Stored data entries:
--
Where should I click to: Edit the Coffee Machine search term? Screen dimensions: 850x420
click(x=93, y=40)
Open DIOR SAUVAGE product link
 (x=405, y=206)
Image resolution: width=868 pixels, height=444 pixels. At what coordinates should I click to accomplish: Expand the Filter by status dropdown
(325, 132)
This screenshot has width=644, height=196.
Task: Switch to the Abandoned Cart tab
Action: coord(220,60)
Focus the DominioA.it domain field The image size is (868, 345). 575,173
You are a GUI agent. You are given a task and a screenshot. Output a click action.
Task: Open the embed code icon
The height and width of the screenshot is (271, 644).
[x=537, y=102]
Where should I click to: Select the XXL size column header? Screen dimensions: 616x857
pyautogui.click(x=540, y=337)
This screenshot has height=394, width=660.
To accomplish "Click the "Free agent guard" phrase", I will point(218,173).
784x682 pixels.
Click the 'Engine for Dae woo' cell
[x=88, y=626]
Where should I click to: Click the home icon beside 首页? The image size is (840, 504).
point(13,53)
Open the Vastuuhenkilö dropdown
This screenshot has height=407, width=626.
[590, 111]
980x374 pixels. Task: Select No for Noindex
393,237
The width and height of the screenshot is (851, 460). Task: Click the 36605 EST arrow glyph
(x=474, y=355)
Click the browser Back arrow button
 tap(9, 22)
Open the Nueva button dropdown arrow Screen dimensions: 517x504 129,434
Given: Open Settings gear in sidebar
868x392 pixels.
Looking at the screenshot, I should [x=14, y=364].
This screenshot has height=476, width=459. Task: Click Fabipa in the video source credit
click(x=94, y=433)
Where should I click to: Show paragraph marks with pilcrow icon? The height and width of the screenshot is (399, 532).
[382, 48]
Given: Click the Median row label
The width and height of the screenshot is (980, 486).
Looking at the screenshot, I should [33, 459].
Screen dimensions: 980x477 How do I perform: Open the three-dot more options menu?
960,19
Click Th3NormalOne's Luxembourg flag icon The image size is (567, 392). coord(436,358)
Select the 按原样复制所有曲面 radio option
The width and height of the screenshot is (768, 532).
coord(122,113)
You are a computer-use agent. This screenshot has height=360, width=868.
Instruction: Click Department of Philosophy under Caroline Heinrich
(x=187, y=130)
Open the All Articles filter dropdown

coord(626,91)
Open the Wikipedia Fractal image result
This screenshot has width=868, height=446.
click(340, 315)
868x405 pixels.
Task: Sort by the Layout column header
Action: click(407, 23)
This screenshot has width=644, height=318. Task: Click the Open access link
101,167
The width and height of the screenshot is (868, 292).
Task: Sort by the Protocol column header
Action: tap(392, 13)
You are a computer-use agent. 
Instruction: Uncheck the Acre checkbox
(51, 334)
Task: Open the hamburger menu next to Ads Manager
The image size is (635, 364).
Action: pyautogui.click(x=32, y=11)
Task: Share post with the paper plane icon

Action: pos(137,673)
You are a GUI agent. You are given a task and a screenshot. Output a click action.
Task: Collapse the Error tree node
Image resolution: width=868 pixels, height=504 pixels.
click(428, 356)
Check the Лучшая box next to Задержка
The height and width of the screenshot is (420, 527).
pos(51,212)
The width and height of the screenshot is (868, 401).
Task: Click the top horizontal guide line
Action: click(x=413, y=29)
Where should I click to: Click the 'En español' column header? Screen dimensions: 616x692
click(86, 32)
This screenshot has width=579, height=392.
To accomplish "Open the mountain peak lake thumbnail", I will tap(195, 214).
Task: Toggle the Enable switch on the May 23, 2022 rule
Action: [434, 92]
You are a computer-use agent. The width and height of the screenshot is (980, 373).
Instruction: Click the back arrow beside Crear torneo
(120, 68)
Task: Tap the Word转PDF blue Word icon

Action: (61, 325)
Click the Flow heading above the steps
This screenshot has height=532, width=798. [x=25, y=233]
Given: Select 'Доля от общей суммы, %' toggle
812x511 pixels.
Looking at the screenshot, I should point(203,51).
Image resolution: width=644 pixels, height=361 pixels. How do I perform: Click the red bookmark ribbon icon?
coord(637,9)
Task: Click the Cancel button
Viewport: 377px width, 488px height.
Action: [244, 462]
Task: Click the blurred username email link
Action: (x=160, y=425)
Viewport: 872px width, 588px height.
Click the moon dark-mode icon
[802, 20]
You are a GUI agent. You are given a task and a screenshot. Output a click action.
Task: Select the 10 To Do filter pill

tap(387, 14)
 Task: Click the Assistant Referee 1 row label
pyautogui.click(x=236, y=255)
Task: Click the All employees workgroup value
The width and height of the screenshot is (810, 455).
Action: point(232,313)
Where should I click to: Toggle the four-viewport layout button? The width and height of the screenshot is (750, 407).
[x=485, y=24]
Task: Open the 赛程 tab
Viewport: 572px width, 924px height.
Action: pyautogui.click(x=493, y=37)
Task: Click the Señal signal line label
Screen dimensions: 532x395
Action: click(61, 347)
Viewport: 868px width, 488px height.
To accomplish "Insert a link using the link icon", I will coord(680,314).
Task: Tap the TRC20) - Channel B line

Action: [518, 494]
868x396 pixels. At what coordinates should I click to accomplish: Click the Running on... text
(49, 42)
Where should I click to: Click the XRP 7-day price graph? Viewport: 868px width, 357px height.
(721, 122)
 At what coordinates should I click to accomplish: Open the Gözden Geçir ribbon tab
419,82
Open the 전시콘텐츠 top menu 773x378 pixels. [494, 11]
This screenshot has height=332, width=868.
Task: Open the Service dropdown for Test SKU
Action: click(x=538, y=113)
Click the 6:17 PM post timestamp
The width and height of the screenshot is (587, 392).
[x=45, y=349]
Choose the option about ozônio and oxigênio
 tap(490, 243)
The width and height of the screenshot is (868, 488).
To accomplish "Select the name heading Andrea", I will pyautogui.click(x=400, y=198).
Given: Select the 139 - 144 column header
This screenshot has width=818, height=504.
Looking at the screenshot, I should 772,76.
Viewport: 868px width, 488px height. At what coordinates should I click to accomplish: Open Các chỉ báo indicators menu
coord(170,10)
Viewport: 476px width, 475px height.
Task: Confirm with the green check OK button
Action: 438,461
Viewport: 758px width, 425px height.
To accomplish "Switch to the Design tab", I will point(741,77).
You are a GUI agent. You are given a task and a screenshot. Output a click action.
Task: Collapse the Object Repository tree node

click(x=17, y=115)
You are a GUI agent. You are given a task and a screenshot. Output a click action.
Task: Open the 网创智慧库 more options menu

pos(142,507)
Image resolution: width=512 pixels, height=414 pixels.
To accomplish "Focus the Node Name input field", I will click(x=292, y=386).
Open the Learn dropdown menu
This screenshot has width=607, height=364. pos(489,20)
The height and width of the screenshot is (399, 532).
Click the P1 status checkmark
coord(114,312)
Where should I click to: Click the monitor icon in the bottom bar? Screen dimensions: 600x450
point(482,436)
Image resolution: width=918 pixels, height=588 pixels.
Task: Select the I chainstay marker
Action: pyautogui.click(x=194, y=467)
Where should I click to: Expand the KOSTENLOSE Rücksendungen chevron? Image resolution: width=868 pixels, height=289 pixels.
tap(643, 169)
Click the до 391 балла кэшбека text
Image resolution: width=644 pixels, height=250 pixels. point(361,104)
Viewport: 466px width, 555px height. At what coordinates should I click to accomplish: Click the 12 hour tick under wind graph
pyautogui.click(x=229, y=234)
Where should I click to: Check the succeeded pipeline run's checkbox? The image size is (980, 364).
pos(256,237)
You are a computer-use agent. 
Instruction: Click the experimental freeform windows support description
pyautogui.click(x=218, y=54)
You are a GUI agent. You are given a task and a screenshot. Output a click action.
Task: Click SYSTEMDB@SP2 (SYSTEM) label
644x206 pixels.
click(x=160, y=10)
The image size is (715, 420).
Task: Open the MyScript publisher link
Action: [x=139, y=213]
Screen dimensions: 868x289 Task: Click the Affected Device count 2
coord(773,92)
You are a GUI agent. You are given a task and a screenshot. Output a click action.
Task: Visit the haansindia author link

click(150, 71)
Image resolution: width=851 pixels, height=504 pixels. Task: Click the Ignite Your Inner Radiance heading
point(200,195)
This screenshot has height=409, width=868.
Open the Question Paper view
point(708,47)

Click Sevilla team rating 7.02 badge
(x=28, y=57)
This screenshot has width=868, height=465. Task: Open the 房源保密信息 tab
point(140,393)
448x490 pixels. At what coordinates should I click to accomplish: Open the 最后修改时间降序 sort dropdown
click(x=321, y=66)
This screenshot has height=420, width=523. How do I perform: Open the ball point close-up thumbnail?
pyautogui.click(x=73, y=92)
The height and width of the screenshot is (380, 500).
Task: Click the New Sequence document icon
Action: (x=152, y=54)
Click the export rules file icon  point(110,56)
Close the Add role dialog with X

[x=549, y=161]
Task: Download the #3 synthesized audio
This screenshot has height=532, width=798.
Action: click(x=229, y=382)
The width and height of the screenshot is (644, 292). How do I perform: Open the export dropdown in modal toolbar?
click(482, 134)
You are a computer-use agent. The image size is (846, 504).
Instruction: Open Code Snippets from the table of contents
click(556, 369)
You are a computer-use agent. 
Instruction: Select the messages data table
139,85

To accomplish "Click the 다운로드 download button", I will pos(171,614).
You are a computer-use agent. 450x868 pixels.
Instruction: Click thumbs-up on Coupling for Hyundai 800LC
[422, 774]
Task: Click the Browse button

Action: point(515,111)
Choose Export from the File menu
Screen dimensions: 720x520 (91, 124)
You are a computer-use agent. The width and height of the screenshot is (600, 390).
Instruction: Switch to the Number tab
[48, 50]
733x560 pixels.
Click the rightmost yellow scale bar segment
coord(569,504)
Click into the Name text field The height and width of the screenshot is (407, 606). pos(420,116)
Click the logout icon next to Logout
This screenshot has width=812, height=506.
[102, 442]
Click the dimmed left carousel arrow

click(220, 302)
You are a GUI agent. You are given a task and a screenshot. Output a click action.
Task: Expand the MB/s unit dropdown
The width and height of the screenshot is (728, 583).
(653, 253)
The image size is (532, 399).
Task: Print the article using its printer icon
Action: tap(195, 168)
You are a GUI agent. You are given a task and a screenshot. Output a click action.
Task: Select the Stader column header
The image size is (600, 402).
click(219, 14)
--
What the task asks:
Read through the entries, then copy every line where the string "Focus" is found.

Answer box:
Focus the DominioA.it domain field The image size is (868, 345). 575,173
To accomplish "Focus the Node Name input field", I will click(x=292, y=386).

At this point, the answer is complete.